2003年、第66回ヴェネチア国際映画祭で監督賞受賞に続き、シッチェス・カタロニア国際映画祭、トロント国際映画祭でも観客賞などの主要部門を制覇した「座頭市」は、日本の観客動員数200万人を超え、北野作品初の国内外での評価に正当性を帯びる結果となりました。しかし「座頭市」のどこがよかったかという問いに”クライマックスの連続斬りがかっこよかった”とか”金髪が斬新だった”というように、「DOLLS」までの詩的感覚は、影を潜めスタイリッシュな欧米的ヒーロー像がそこにはありました。
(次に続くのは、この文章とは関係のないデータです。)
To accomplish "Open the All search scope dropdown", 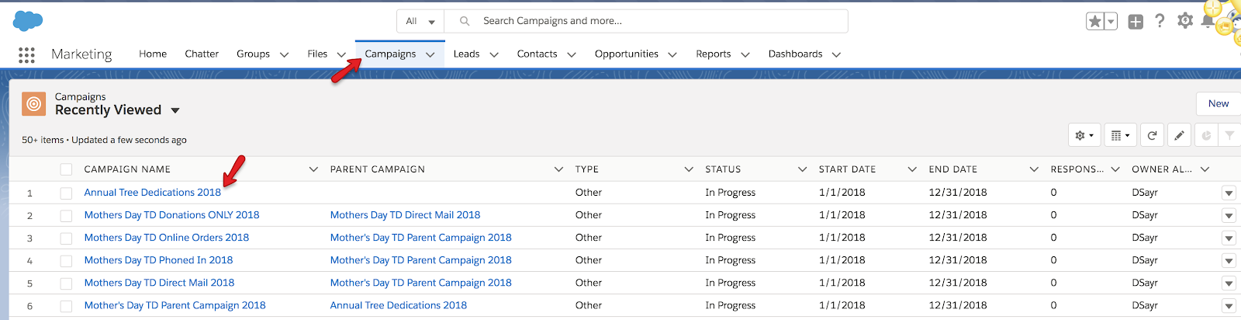I will pos(420,21).
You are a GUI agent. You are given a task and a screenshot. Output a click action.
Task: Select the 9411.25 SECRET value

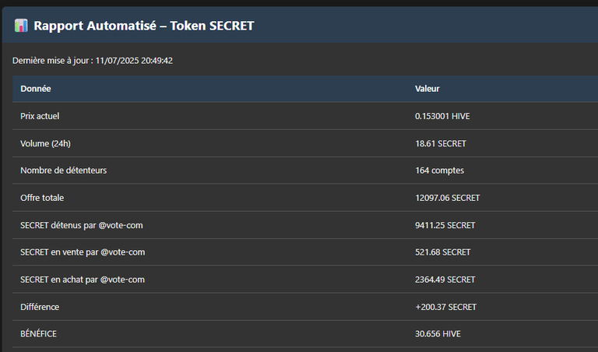445,225
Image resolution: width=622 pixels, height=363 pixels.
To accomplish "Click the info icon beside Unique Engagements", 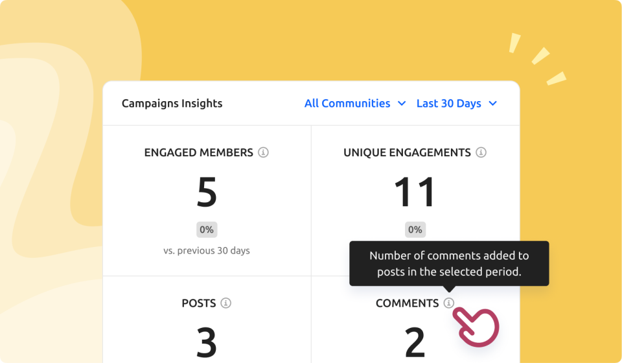I will (x=481, y=152).
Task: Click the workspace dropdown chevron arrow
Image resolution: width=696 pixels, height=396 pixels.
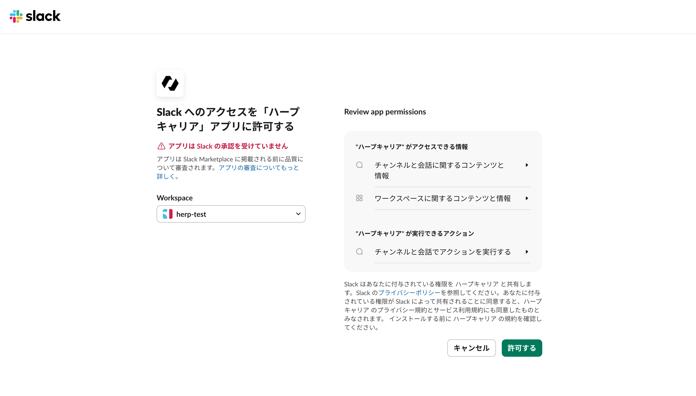Action: click(298, 214)
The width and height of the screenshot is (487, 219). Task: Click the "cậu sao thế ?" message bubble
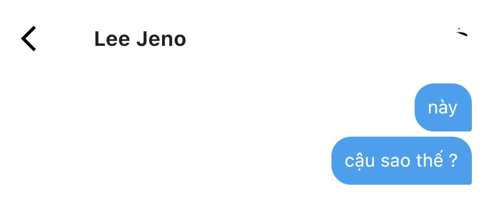point(401,161)
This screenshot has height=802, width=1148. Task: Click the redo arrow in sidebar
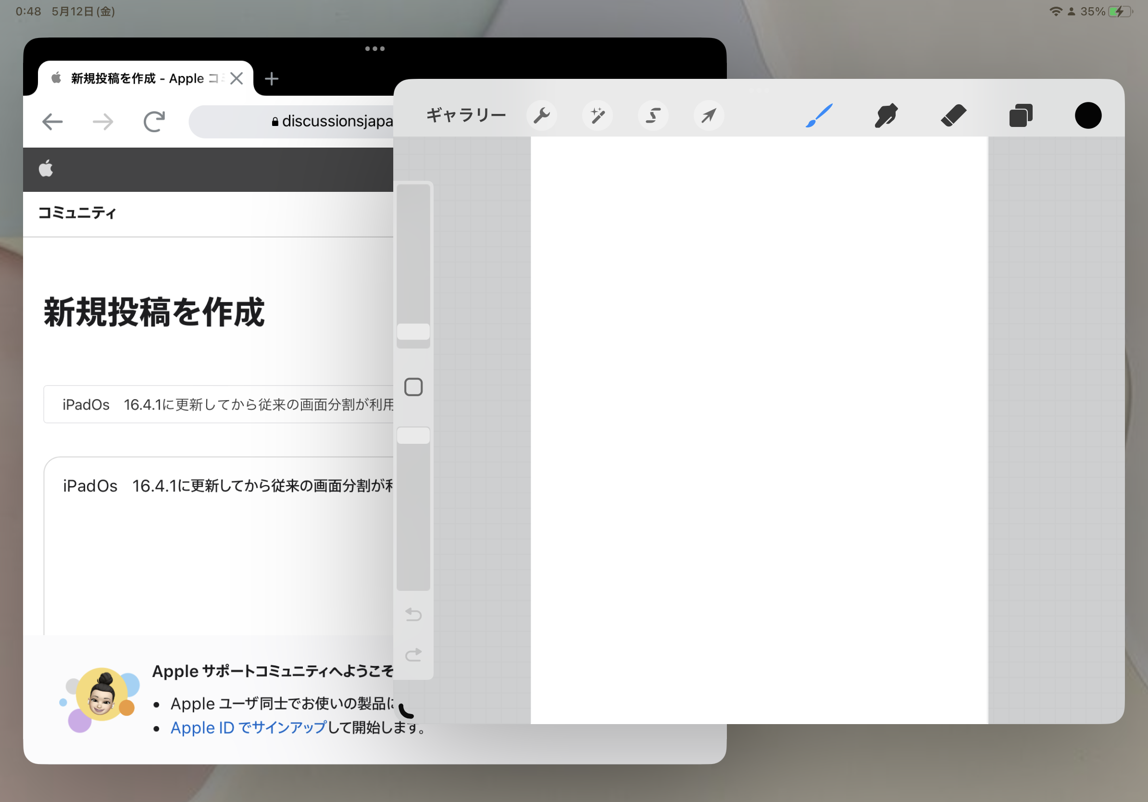[x=414, y=655]
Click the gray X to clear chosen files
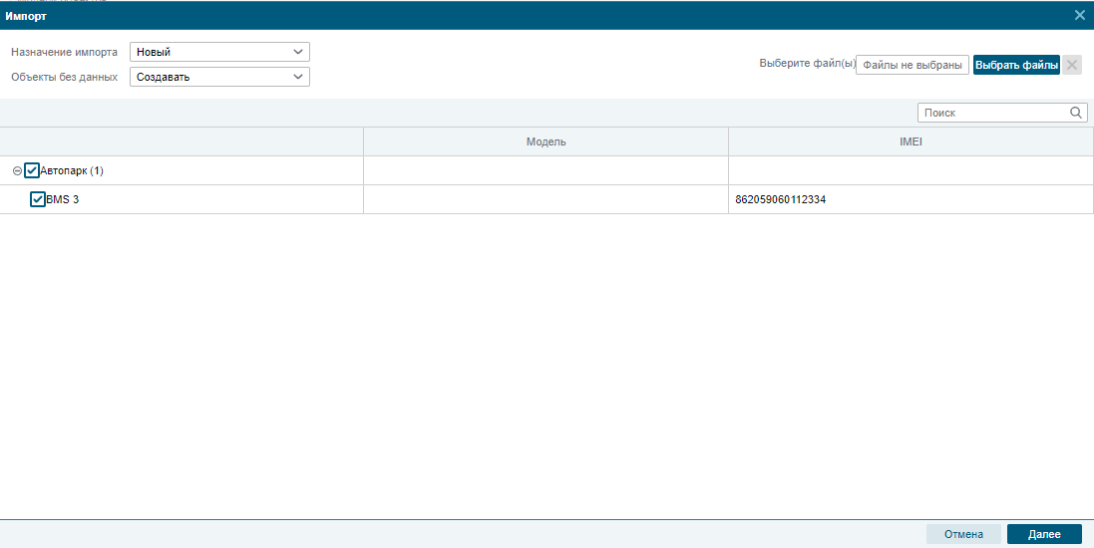The image size is (1094, 548). point(1072,65)
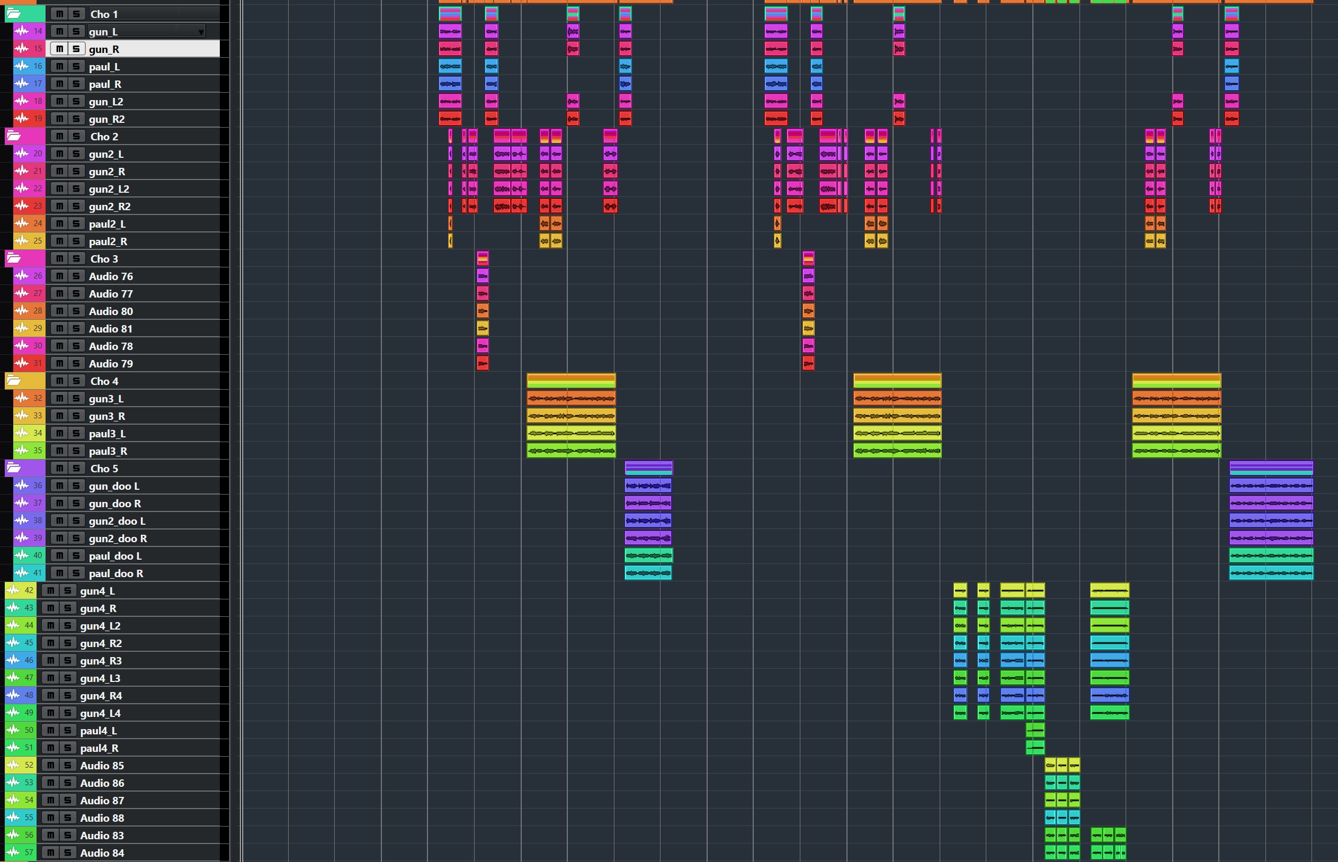Open the gun_L track name dropdown arrow
The width and height of the screenshot is (1338, 862).
[x=200, y=32]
北野は、徹底してスピード感のある斬り芸を見せ付けただけでなく、観客の目線に立って、タップダンスを祭りのシーンに盛り込むなどの工夫を凝らすという、従来とは真逆の遊び感覚を軸にコマを連動させていきました。「座頭市」は、ある種の芸人根性をむき出しにした作品であるため、浅草時代に身に付けた芸の集大成を存分に打ち出した結果でもあり、人を歓喜させるには十分なエネルギーと即席的な知恵が冴え渡りました。

まず雨の決闘シーンは、黒澤明へのオマージュと言われていますが、むしろ服部源之助との海での一騎打ちの際に見せた、市の切り返しの動きこそ、「椿三十朗」のクライマックスにだぶると言う、うがった見方もできます。それでも北野武はここに来て、ようやく一般人の水準までランクを引き摺り下ろした格好になりましたが、2005年の「TAKESHIS’」では超が付くほどの難解な世界に逆戻りしています。

ここで再度、北野作品は見直され、新たなランク付けがなされていますが、「座頭市」は徐々にアクション映画から暴力映画という位置づけにシフトチェンジされていきました。これは血しぶきの量がCGとは言え、尋常ではないため、人によっては恐怖映画、まさに北野の黒の部分が浮き彫りにされ、決してハリウッド映画のような純情イメージとは異質なものであることが、証明されました。

ただ「座頭市」は、北野本人の意向で始めた企画ではないので、関係者は「座頭市」の完成試写の時に、あまりの完成度の高さに驚愕したと言います。また北野本人も「みんな~やってるか!」の中でダンカンを使って、座頭市のパロディーをすでにやっていることから、企画段階で総合的なイメージは湧いていたと推測できます。

北野初のアクションエンターテイメントと銘打って、封切られた本作品は、絵的な衝撃作として我々の脳裏に刻み込まれました。まずは冒頭の斬り合いから、血なまぐさが画面から溢れ出ており、その後の鈴木慶一の重くのしかかる音楽によって物語りは展開されていきますが、ヒットの要因として市が生き残った事は大きな安心要素として残りました。しかしガダルカナルタカと大楠道代との掛け合いは漫才のごとく、ある種のリズム感を生じさせ、最後まで退屈する事無く物語りは進行していきます。また悪役の設定に対するサプライズ演出も功を奏したといえます。